From this conflict emerges a city’s worth of characters and subplots, often featuring big-name acting talent: there’s Nathalie Emmanuel as Cicero’s beautiful daughter and Cesar’s love interest; Shia LaBeouf vamps embarrassingly as Clodio Pulcher, Cesar’s jealous cousin; Jon Voight as an evasive, older financial expert; Lawrence Fishbourne as Cesar’s driver and bodyman; Dustin Hoffman as Nush Berman, a city apparatchik; and Aubrey Plaza as a vain and egotistical TV personality whose name is Wow Platinum for some reason.

Wow. Just now…Wow.

What any of these characters want in the movie, or even what they’re talking about in a given scene, is often maddeningly unclear. There are complex government machinations at work that are never explained (fair enough, I guess), as well as various family ties and personal feuds that never quite coalesce into a simple plot.
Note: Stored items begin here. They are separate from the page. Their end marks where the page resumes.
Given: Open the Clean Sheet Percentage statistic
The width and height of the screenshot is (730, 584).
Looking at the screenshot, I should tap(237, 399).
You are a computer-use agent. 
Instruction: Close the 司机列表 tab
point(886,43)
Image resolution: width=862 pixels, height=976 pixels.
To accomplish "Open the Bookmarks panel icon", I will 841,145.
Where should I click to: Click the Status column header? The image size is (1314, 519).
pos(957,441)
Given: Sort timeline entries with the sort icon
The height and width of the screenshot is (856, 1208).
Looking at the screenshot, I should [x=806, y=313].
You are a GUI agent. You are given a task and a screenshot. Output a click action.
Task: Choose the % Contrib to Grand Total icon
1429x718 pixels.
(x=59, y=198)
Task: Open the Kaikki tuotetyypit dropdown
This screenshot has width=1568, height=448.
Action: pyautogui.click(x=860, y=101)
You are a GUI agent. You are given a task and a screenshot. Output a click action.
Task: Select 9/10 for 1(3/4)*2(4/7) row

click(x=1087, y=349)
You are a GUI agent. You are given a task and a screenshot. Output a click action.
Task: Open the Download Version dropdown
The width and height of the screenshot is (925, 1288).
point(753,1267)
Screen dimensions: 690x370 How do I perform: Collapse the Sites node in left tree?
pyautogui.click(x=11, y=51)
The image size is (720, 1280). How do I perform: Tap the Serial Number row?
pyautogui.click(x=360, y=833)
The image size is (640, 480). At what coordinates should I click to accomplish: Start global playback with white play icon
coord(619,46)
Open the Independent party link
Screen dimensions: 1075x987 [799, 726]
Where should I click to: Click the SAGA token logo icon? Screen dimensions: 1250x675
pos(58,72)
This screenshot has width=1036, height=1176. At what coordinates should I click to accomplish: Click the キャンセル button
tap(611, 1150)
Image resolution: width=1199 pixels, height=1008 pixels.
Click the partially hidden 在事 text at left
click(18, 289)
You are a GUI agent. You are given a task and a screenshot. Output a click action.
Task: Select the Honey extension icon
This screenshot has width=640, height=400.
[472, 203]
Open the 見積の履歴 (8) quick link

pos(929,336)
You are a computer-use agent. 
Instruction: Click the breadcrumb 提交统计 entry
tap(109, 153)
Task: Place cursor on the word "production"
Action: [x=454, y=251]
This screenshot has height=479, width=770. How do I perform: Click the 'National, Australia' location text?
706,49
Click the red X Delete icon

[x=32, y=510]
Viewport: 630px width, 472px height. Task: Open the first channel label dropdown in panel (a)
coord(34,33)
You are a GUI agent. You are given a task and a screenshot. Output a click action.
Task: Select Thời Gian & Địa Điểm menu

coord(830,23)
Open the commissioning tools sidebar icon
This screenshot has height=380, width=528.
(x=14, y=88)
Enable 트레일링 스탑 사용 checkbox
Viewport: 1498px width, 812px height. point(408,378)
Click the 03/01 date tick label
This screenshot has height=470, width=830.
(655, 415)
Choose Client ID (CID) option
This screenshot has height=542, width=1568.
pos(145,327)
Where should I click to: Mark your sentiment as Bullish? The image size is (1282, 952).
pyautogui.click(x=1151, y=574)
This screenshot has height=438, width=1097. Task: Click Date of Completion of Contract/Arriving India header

What the film comes closest to a unified dramatic arc is Cesar’s quest to build his new city, but far too often: Megapolis deviates from the course and from the subject. At their best, these detours offer inspired visions of the decadence of a falling republic, as in a showy circus event at the revamped Madison Square Garden that features both chariot races and professional wrestlers. At its worst, the film’s middle hour is simply disjointed to the point where it might have been even more exciting if more time had been spent on the details of city fiscal policy.

Megapolis wants to be about everything, but in the end it is about very little.

To the extent that a clear theme emerges, it does so almost unintentionally. For all its sociopolitical images, Megapolis isn’t really a movie about America or Rome or human nature. It’s about art, ambition and commerce in Hollywood.

Cesar is quite clearly a replacement for Coppola: he is surrounded by visionless leaders, selfish fighters, sneering sycophants and squeaky money men. He wants to create something great, something impossible, something never seen before, something for posterity. He understands that great artists and great visions are not understood or appreciated in their time, but he perseveres anyway, for the sake of the future. The difference is that Coppola didn’t create a city; he made a movie.

I’ll say this to Coppola: the man is a true visionary. His filmography from the 1970s – two Godfather films plus The conversation And Apocalypse now– perhaps the best four-film series from any director ever. For all his clumsiness, his ambition is radical and commendable.

But Megapolis is a mega mess. Few will understand or appreciate it now, and I have my doubts about the future.